Time to close the Red Door?

14 Jun

By Conor McAuley

On 18 July last year Newham Council’s Strategic Development Committee, after a long discussion, approved a major planning application (No 17/00951/FUL) to build 100 flats in buildings ranging from 2 to 23 floors at London Road E13 and a further 82 flats in buildings up to 15 floors at Valetta Grove E13.  These are two sites sitting on Plaistow Road beside and opposite Plaistow Station.

A total of 182 “residential units”, all to be let at “market rents”, intended for Newham Council’s private renting company Red Door Ventures (RDV) at two locations that would appeal to commuters.

There was considerable public interest in this application and a number of objectors addressed the committee. They were listened to but ignored.

Clearly as Newham Council owned both sites, the complete absence of affordable housing within this application, can only have been deliberate and not the product of some dodgy developer’s “viability assessment”.

Instead Red Door Ventures proposed to deliver 45 affordable units in three “linked sites” at Eve Road E15, Baxter Road/Alnwick Rd E16 and Chargeable Lane E13. These sites were covered by three separate planning applications on the same committee agenda.

This was a device to subvert the planning policy requirement to deliver 50% affordable housing that would otherwise be required. Except of course that 45 units when added to the 182 non-affordable units gives us 227. The four linked planning applications (barely) delivered 20% affordable units.

So this left an affordable housing shortfall of 30% or 68.5 units.

A further device was then employed to help bridge the gap so to speak: the “review mechanism”.

Here I quote directly from the committee report; ‘To ensure that the proposal fully complies with the Newham Core Strategy and London Plan target of 50% affordable housing, a review mechanism is proposed that shall capture any uplift in scheme viability.

Once the ‘Break Even Rental Threshold’ (BERT) has been achieved the Planning Authority will receive 50% of the net additional revenue generated, where the profit level is between 15% and 24.99%, and 70% where profit is above a 25% threshold’.

I trust you have followed the logic so far.

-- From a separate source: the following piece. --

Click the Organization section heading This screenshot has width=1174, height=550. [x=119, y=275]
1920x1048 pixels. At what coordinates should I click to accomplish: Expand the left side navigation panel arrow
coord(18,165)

The only real link between the four planning applications is that the sites involved are within the same borough. They are only “linked” in this process to enable Red Door Ventures to avoid having to provide affordable housing on the more valuable site adjacent to Plaistow Station. The “review mechanism” then kicks the remaining shortfall of 65.5 units into the even longer grass.

This was a perversion of the Council’s Planning regime and it was a disgrace that the then Committee Chair, Cllr Ken Clark, allowed these applications to be pushed through in this manner. Indeed, it was Cllr Clark who moved acceptance of the recommendations.

The four planning approvals were then to be wrapped up into a series of S106 Planning Agreements. The Strategic Development Committee decreed that these legal agreements should be completed and signed by 18 January 2018.

Subsequently, in November the Committee moved the completion deadlines to 18 May 2018.

It would appear that these legal agreements have not yet been signed because a further report (item 14) has been tabled on the agenda for the Strategic Development Committee meeting (next week) on 19 June seeking a further extension of the deadlines to 9 November 2018.

The report goes further, to say that if the legal agreements have not been completed, the Head of Planning has delegated authority to refuse the planning permissions.

Surely this is the moment when our elected representatives could signal a sea change in Newham’s housing strategy. It’s the time to end the expansion of Red Door Ventures and to start building genuine affordable and social housing again.

This is not a decision to be delegated to a Council officer.